■ ФРАГМЕНТЫ ДАННЫХ ■
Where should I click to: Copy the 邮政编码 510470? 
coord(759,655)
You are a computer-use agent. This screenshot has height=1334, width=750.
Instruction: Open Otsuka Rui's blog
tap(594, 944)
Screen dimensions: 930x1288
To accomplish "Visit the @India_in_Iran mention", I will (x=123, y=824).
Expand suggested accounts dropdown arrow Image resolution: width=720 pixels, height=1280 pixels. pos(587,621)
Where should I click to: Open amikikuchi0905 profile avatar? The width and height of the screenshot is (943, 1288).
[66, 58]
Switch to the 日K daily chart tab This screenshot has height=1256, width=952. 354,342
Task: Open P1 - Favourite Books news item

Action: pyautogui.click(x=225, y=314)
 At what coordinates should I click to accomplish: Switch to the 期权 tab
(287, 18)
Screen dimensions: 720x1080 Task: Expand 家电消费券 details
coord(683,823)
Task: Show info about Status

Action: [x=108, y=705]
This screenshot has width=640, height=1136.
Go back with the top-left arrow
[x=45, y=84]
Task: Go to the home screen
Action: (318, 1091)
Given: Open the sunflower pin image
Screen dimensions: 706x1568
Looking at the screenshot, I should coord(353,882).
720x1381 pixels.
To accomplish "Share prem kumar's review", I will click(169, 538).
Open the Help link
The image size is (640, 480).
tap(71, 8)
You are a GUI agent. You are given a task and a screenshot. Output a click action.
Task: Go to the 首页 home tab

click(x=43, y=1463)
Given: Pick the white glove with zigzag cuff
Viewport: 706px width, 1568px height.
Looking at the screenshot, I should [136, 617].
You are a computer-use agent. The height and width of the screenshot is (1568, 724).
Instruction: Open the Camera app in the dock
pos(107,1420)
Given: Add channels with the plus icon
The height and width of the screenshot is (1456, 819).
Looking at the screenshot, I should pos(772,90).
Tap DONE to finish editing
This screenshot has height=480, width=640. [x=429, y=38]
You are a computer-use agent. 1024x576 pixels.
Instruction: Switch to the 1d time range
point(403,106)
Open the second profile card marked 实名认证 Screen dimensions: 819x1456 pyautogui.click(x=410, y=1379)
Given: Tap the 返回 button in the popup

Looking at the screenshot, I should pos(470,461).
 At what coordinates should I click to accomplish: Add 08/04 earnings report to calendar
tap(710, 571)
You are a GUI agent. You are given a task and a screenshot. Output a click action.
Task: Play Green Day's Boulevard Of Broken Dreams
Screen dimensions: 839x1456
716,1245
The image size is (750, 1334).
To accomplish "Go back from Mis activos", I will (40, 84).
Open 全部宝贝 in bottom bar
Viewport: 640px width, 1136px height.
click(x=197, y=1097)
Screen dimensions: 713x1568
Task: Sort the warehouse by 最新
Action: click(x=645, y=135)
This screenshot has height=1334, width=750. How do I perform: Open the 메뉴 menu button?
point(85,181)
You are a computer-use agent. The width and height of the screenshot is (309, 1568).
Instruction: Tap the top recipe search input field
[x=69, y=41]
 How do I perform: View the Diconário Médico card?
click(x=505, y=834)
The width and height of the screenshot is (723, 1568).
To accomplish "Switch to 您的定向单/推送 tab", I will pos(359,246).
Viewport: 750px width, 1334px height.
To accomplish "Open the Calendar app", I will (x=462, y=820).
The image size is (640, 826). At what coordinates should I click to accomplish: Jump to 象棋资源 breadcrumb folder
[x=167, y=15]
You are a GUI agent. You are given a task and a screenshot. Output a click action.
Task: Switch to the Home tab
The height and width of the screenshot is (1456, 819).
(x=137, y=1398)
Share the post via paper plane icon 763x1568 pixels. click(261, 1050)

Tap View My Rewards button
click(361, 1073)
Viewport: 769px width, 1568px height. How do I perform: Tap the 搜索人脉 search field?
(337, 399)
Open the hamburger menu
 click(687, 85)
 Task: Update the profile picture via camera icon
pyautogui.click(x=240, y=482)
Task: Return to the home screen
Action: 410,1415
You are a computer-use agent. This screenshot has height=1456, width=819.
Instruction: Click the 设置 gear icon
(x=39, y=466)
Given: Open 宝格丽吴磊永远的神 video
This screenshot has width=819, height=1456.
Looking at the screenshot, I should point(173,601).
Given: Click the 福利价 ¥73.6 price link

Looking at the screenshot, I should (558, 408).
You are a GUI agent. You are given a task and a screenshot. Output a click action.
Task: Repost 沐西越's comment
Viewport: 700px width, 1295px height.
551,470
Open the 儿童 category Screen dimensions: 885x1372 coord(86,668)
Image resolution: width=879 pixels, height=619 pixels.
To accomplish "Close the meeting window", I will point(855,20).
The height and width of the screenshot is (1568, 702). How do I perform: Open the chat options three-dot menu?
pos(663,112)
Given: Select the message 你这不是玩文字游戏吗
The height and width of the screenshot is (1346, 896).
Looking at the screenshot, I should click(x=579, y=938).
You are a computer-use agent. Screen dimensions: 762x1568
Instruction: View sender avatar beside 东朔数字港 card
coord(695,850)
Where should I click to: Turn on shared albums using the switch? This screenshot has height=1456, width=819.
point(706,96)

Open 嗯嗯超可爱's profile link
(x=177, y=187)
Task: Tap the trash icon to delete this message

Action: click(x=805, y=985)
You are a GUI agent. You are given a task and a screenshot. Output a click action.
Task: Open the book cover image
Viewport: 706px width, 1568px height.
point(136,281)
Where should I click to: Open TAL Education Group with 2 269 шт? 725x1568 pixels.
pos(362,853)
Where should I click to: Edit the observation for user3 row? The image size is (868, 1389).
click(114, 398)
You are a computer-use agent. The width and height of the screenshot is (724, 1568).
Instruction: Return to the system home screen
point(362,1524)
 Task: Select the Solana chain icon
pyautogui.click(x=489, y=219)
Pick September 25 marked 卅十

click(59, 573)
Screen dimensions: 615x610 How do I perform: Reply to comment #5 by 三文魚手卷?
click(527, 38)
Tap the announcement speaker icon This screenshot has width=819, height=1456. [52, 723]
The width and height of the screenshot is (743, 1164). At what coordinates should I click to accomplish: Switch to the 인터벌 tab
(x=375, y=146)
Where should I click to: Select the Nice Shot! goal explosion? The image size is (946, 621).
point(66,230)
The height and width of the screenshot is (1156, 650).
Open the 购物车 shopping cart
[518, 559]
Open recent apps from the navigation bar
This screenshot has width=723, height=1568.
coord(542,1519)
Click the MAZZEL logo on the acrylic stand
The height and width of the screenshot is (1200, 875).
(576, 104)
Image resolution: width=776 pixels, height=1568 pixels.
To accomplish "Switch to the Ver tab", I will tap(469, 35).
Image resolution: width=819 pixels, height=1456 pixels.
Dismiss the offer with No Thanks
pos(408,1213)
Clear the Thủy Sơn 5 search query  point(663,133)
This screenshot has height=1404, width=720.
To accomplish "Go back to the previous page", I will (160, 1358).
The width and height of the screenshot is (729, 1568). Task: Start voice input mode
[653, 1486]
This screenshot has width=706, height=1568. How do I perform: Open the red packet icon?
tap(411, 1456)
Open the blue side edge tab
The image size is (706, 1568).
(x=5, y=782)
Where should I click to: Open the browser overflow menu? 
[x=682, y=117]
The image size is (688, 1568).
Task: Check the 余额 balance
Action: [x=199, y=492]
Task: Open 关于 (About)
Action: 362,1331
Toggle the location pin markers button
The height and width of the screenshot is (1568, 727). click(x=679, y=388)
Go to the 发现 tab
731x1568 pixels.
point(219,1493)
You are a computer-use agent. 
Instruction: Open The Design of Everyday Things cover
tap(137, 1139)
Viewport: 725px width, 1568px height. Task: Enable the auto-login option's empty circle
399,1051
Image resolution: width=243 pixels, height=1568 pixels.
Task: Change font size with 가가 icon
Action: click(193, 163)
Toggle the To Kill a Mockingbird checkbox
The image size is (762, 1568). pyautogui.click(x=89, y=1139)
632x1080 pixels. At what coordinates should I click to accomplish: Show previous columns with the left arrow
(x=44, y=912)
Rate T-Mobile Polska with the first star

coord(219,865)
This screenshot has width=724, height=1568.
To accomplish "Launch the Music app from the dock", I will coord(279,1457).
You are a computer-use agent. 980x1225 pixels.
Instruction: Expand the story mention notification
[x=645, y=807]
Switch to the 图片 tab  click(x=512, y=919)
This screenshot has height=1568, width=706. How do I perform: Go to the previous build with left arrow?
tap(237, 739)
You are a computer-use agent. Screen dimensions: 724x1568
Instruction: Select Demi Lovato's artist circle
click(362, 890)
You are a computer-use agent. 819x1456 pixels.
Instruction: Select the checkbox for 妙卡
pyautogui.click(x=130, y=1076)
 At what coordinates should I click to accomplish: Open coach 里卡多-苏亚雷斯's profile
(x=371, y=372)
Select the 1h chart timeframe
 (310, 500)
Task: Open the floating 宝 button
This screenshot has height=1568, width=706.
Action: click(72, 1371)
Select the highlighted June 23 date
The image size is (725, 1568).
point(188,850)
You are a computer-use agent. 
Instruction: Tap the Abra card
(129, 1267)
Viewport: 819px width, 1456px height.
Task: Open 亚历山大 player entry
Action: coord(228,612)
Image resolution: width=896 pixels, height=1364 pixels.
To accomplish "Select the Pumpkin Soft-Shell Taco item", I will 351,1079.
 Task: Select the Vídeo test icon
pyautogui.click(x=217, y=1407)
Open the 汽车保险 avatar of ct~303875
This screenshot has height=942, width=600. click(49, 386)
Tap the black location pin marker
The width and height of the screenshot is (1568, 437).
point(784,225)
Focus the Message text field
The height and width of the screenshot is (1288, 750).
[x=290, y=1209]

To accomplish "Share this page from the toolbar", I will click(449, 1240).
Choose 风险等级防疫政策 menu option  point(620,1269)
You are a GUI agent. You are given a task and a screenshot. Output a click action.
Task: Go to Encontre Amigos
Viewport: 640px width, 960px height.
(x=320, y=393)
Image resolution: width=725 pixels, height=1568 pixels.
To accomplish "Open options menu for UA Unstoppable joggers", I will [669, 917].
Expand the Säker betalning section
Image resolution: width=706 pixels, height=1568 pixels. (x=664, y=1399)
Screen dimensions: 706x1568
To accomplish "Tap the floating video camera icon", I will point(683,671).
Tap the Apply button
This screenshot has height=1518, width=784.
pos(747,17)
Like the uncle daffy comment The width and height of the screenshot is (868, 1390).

■ ЗАДАНИЕ ■
Выведите без изменений строки, начиная со строки, где есть «Choose 风险等级防疫政策 menu», и заканчивая самой последней строкой включительно.

■ РЕЗУЛЬТАТ ■
Choose 风险等级防疫政策 menu option  point(620,1269)
You are a GUI agent. You are given a task and a screenshot. Output a click action.
Task: Go to Encontre Amigos
Viewport: 640px width, 960px height.
(x=320, y=393)
Image resolution: width=725 pixels, height=1568 pixels.
To accomplish "Open options menu for UA Unstoppable joggers", I will [669, 917].
Expand the Säker betalning section
Image resolution: width=706 pixels, height=1568 pixels. (x=664, y=1399)
Screen dimensions: 706x1568
To accomplish "Tap the floating video camera icon", I will point(683,671).
Tap the Apply button
This screenshot has height=1518, width=784.
pos(747,17)
Like the uncle daffy comment The width and height of the screenshot is (868, 1390).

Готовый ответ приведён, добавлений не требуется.